[edit]
On Stronger Computational Separations Between Multimodal and Unimodal Machine Learning
Proceedings of the 41st International Conference on Machine Learning, PMLR 235:23145-23158, 2024.
Abstract
Recently, multimodal machine learning has enjoyed huge empirical success (e.g. GPT-4). Motivated to develop theoretical justification for this empirical success, Lu (NeurIPS ’23, ALT ’24) introduces a theory of multimodal learning, and considers possible separations between theoretical models of multimodal and unimodal learning. In particular, Lu (ALT ’24) shows a computational separation, which is relevant to worst-case instances of the learning task. In this paper, we give a stronger average-case computational separation, where for "typical" instances of the learning task, unimodal learning is computationally hard, but multimodal learning is easy. We then question how "natural" the average-case separation is. Would it be encountered in practice?
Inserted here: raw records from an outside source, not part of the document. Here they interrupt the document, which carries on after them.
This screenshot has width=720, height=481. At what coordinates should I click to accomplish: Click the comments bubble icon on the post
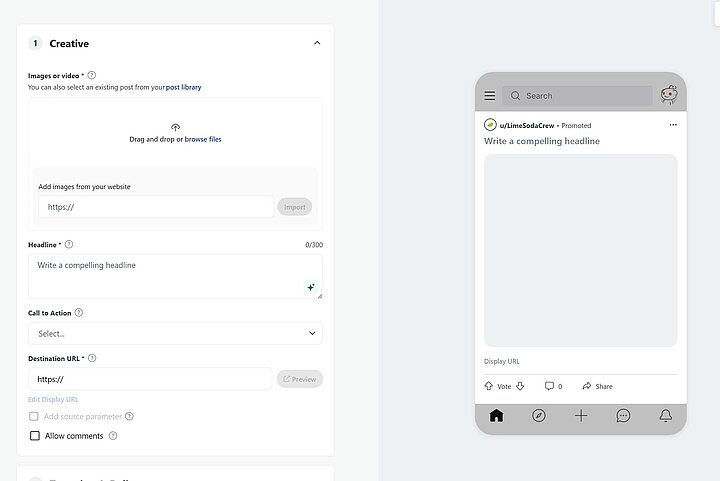549,386
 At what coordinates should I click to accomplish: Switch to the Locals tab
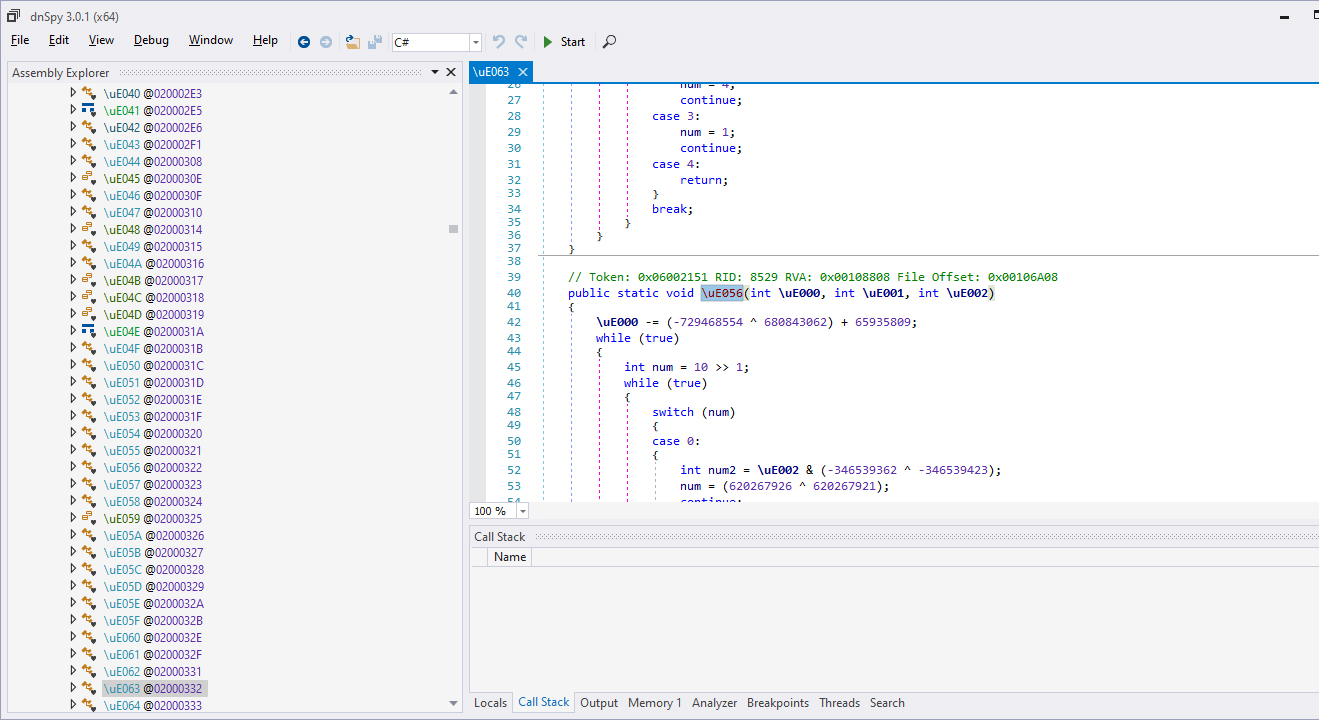point(490,703)
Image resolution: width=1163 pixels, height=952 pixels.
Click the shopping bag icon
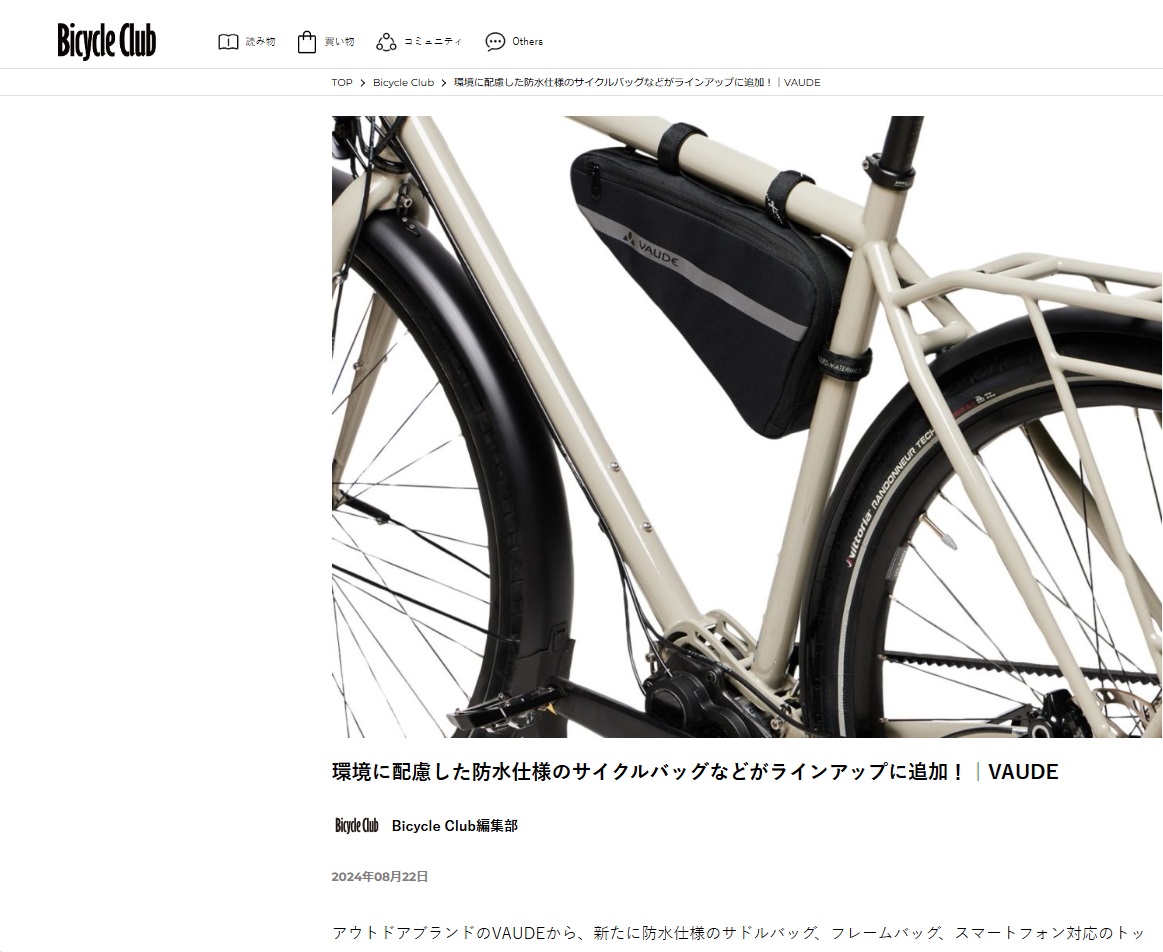[x=306, y=42]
To this end, we prove that under basic conditions, any given computational separation between average-case unimodal and multimodal learning tasks implies a corresponding cryptographic key agreement protocol. We suggest to interpret this as evidence that very strong computational advantages of multimodal learning may arise infrequently in practice, since they exist only for the "pathological" case of inherently cryptographic distributions. However, this does not apply to possible (super-polynomial) statistical advantages.